Micheál O’Connell

)">
London, United Kingdom

Micheál O’Connell a.k.a. Mocksim has exhibited in locations as diverse as Whitechapel Art Gallery in London, the online world Second Life and a campsite in Venice. Typically he produces short looping films and directed performances which are presented together with appropriated objects, imagery or data. Contra-Invention (an exhibition of the photographs traffic wardens take as proof of parking violation) was invited to Les Rencontres Internationales de la Photographie d’Arles 2011, subsequently nominated for the Deutsche Börse Photography Prize 2012 and part of From Here On at Arts Santa Mónica, Barcelona in 2013. Thanks to Arts Council England and other funding sources the show also toured Britain and Ireland in 2012/13.

The original catalogue for Contra-Invention was included in Martin Parr’s Best Book List in 2010 and O’Connell is now part of of ABC Artists’ Books Cooperative which advocates the use of Print on Demand approaches as well as querying the status of publishing and book production generally. Work from his recent project Missing You was exhibited in Macclesfield, supported again by Arts Council England, in 2014.

A public event was run to coincide with the show, entitled From Jacquard to JPEG, at the famous Silk Heritage Centre with artists Rut Blees Luxemburg and Mishka Henner. In recent months the artist’s film Delivering was screened in Birmingham as part of Turtle Salon, initiated by producer and director Michael Shamberg, and along with another work Recay is now formally part a that collection. Strategies include investigation of everyday functional processes, attempts to misunderstand (or re-understand), tinkering with systems and inventing new routines and procedures of various sorts.

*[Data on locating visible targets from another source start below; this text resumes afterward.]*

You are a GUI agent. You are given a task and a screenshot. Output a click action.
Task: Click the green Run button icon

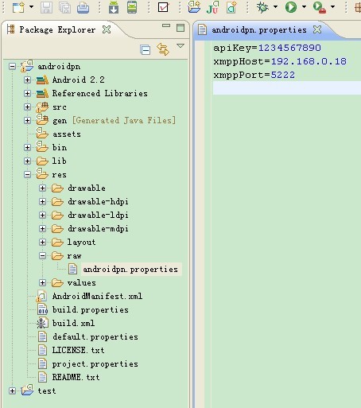click(x=291, y=7)
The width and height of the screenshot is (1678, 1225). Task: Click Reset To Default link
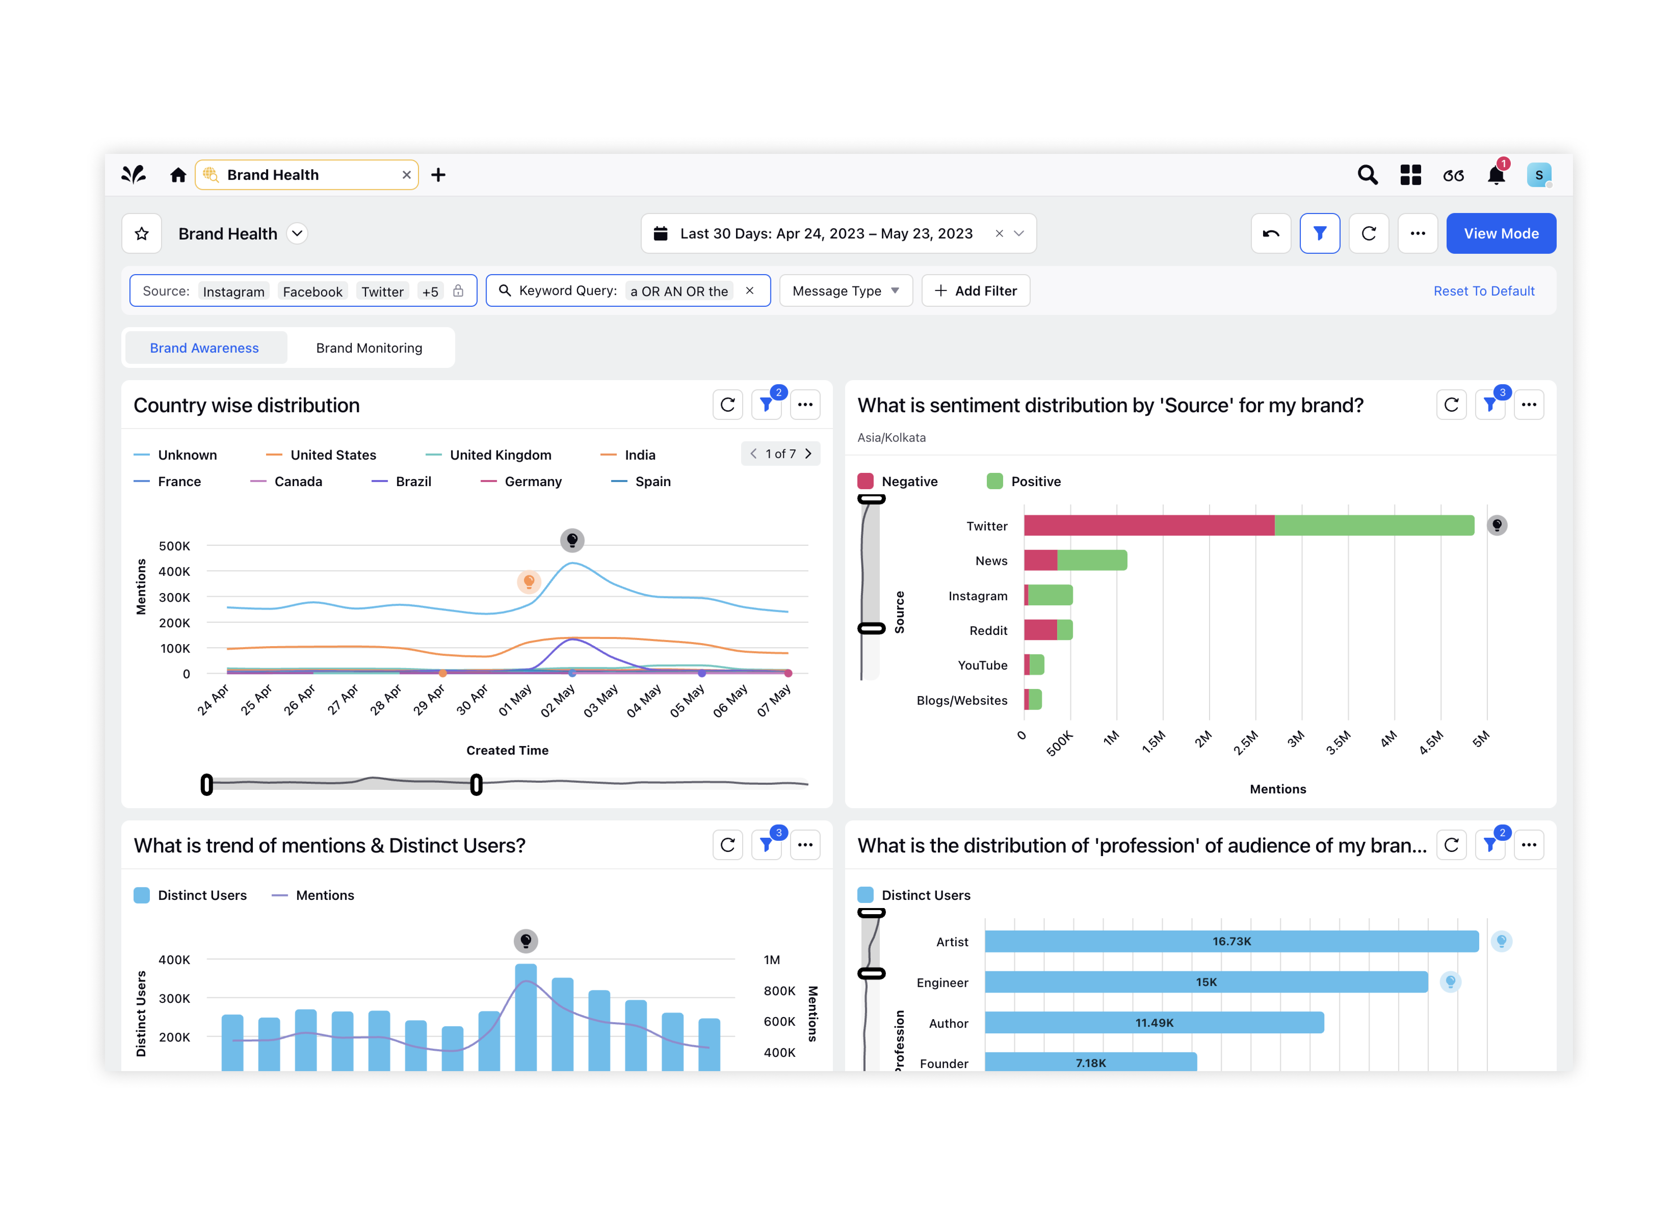tap(1483, 291)
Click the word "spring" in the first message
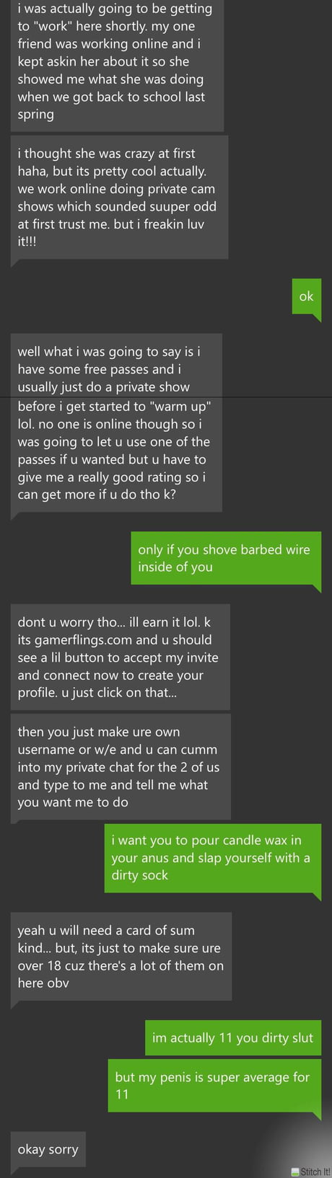 click(x=36, y=115)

The mediation of human relationships through technology, the curious dynamics, feedback loops involved and ritualistic aspects are of more interest than any concern about what is ominous, worries about surveillance say. Mocksim/O’Connell’s focus is on the inevitable elements of madness and stupidity within the contemporary industrialised and networked landscape despite the apparent sophistication, and in seeing the glitches as somehow fabulous.